HANNITY: All right. Let me ask you this. You said nothing should be off the table when it comes to the vetting of the president. And the issue of Reverend Wright came out again this week when we discovered that Reverend Wright in fact was offered money he claims for his silence in 2008. And that President Obama had a private meeting with him urging him to be quiet. And then, of course, there was this pac that was going to perhaps run these ads bringing up the Reverend Wright issue. We talked about it on this program. We used President Obama in his own words, from his audio book, "Dreams From My Father," and there have been many people say that should be off-limits, that shouldn't be a part of the campaign.

Now, I argue issue one two and three is the economy, four, five and six is National Security. Seven, eight, nine is the president's failed record, not necessarily in that order. But this is relevant. You thought so in 2008. Do you think it's relevant, these issues, today?

PALIN: I do.
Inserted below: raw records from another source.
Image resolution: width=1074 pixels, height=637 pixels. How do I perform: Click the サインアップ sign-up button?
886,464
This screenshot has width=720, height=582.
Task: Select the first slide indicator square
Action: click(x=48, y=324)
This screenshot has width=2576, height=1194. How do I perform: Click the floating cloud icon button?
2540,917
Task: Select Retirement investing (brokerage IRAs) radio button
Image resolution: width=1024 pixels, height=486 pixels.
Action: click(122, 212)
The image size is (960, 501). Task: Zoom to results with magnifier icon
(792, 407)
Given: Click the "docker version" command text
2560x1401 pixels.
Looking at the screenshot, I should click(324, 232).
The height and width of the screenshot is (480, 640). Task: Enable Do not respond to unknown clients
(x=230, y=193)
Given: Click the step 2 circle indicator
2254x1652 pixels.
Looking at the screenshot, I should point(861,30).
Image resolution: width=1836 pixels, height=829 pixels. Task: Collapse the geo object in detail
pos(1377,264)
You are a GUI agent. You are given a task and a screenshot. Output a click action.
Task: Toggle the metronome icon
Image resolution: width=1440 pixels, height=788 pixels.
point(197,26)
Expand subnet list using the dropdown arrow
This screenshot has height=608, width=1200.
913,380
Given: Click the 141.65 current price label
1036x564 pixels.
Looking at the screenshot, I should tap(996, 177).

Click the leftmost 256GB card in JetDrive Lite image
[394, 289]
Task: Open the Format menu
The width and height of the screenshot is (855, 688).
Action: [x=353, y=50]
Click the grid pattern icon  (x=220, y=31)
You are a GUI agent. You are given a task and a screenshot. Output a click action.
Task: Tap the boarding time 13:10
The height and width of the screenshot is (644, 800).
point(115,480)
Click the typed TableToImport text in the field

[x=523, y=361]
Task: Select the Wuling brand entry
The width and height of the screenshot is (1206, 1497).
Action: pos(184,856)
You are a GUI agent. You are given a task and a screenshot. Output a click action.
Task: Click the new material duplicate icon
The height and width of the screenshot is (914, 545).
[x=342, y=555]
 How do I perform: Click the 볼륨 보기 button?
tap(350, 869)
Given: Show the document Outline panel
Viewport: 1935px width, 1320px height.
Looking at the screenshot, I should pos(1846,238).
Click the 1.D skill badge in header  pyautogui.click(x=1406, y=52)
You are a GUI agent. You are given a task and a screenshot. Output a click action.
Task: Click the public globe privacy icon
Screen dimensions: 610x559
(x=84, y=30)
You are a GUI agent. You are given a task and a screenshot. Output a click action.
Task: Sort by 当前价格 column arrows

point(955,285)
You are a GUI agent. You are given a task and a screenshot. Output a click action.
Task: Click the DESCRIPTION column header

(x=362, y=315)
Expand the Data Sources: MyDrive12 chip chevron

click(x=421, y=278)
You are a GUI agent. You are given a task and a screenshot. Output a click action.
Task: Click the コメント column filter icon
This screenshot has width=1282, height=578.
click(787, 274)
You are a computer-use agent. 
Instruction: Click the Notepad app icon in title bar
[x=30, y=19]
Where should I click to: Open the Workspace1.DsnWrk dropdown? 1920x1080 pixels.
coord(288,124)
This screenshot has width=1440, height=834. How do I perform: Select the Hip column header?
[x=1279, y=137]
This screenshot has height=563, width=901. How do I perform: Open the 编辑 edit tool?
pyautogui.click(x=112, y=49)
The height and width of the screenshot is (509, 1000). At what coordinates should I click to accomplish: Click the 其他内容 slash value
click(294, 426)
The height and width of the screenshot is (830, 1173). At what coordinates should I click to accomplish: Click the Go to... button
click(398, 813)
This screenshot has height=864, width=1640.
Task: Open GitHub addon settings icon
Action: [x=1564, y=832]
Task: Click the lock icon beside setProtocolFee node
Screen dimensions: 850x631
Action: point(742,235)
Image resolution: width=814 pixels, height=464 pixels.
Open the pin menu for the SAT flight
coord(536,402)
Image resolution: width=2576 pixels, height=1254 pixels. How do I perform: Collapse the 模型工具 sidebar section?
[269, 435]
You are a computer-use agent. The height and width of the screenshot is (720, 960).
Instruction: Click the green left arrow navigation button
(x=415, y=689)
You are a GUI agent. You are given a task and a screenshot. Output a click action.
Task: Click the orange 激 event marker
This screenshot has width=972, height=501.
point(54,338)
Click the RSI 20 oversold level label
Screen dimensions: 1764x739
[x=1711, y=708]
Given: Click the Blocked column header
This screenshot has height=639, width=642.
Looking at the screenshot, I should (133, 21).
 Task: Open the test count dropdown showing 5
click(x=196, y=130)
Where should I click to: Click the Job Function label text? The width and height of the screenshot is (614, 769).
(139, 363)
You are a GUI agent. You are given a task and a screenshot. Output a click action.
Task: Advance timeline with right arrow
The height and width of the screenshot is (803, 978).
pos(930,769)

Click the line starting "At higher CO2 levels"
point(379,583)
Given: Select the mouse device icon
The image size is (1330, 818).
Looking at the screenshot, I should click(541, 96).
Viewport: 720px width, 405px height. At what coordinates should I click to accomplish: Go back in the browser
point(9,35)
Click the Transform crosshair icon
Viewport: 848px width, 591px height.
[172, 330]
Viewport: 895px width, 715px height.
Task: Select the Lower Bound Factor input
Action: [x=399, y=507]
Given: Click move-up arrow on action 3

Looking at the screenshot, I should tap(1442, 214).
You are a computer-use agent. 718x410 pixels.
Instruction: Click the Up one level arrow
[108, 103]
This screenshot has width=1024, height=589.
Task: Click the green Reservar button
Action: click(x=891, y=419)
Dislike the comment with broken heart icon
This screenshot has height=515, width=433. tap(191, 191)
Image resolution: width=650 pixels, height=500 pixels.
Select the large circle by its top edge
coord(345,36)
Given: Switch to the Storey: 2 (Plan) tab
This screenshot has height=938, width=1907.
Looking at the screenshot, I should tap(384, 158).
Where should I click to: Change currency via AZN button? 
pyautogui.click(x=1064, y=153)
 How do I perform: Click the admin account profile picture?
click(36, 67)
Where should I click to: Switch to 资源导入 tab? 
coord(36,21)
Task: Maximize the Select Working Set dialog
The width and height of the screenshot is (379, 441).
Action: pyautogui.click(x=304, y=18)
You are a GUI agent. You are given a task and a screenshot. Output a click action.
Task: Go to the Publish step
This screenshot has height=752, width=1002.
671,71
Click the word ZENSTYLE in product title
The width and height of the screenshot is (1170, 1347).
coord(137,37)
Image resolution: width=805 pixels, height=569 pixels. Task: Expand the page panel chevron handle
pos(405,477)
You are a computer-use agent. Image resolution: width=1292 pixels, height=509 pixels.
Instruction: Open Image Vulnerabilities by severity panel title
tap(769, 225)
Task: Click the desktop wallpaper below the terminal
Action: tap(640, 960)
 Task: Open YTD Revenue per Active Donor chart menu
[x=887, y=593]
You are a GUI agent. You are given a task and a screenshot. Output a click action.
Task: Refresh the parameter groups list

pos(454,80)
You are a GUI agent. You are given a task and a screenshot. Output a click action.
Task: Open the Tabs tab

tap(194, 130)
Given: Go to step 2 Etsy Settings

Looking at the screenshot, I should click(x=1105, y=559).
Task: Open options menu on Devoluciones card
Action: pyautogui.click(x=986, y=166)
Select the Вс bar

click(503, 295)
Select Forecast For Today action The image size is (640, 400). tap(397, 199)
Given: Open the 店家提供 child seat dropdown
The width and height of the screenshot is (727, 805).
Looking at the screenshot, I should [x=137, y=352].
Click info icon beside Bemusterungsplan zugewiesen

And I thought so in 2008. And that is why I went rogue if you will and disagreed with some of John McCain's advisers when they said no, a lot of these issues like past associations and Reverend Wright and Bill Ayers and those that help shaped Obama's world view needed to be off the table and not to be discussed. I disagreed then. I disagree now.

Barack Obama back in 2008 was an empty vessel. The public did not know what or who filled this vessel in order to create what has become a very I think confused and mission envision-less leader for our country.

Well, now, it's not too late to change course. And this next go-around, understand what has filled up this vessel. Who are these people? Who are the radicals, the Marxist professors that he said he would hang out with and friends and associations and even what his past voting record represents, how it filled up that vessel and has led to this very confused country in so many respects.